→ **WRITTEN TASK 1**:
Answer from the article on casting the lead of Vikings:
(a) Where was Fimmel standing when he delivered his lines in his audition reel?
(b) On which channel and date does the series return?
(c) On whose advice did Hirst reject the actor he had first earmarked for Ragnar?

→ **PASSAGE TO READ**:
• • • • • • •
Vikings creator Michael Hirst is glad Aussie actor Travis Fimmel is no try-hard.
Hirst was without a leading man a week out from shooting the pilot for Vikings when Fimmel’s audition reel arrived.
Making no real effort to sound or look like a Viking, Fimmel delivered his lines with a broad Australian accent while standing in the kitchen of his family’s farm in country Victoria.
The next day Fimmel was on his way to Ireland to audition in front of Hirst as Viking warrior Ragnar Lothbrok, who yearns to raid the rumoured riches of undiscovered England.
Hirst says there was no shortage of actors for the role. It’s just that most tried too hard to be a stereotypical Viking for the series, which returns to SBS One on March 24.
That was exactly the opposite of what the UK writer and executive producer was seeking.
“I wanted a particular type of character, I didn’t want cliche,” Hirst says, explaining his frustration at the audition process from his home in the UK.
“Most people who read for the role were kind of shouting and saying, `I am a Viking’ but I wanted someone who is thoughtful and intelligent.
“I didn’t see the Vikings just as brutes.”
Before Fimmel’s audition, Hirst had earmarked someone else for the role of Ragnar but rejected that actor (whom he doesn’t name) on the advice of his wife, Deborah.
Deborah said she would not watch the series with “him” in it. So a week before filming was to start, Hirst told the show’s US executives they were without a leading actor.
• • • • • • •
→ **INFORMATION SHOWN**:
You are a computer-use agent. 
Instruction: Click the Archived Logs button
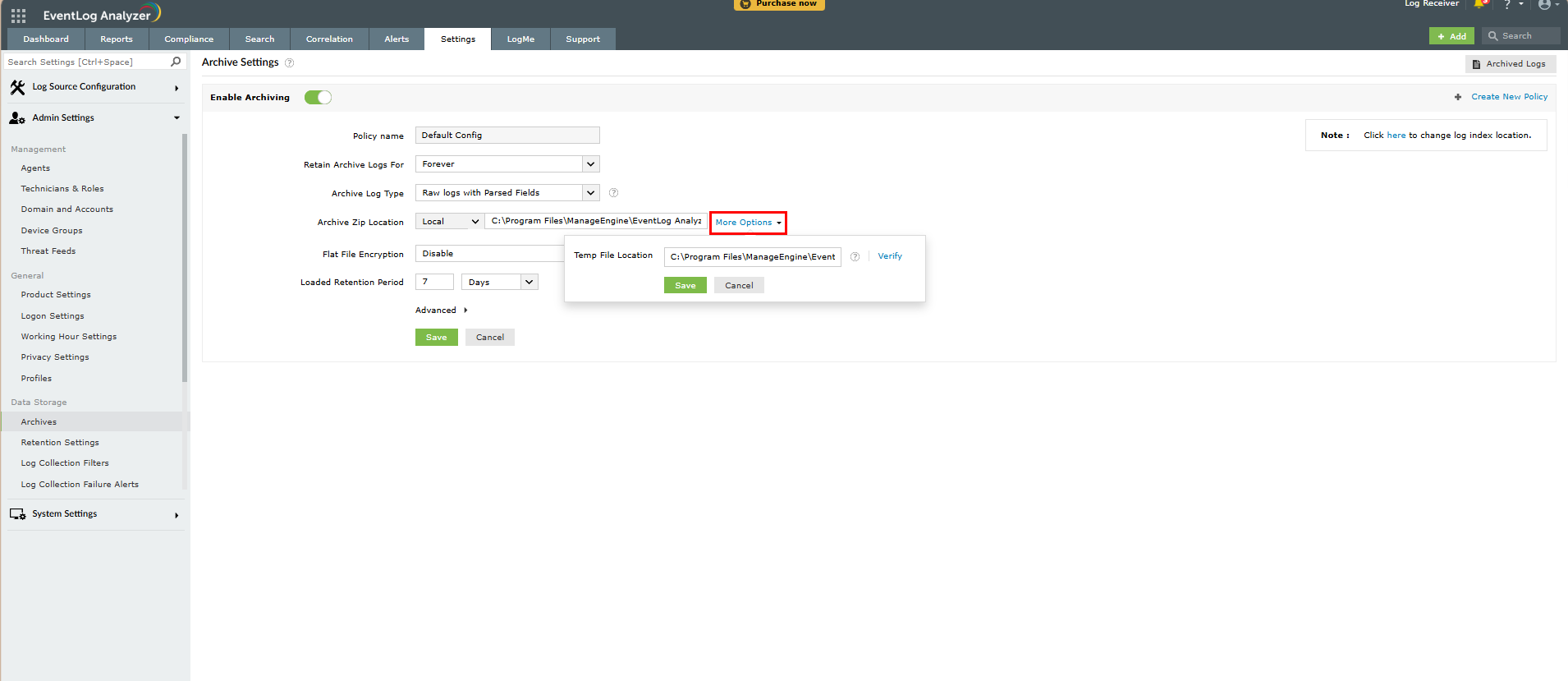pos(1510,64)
• • • • • • •
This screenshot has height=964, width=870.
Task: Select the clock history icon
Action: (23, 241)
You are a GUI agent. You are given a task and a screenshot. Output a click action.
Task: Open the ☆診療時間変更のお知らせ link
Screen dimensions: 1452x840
• • • • • • •
→ **WRITTEN TASK 2**:
In the records, copy out the lines between the one holding "You are a computer-use agent." and the one holding "pos(1510,64)", inclusive. Leave the pictures out.

→ **TASK RESPONSE 1**:
(a) In the kitchen of his family's farm in country Victoria.
(b) SBS One, on March 24.
(c) His wife, Deborah.

→ **TASK RESPONSE 2**:
You are a computer-use agent. 
Instruction: Click the Archived Logs button
pos(1510,64)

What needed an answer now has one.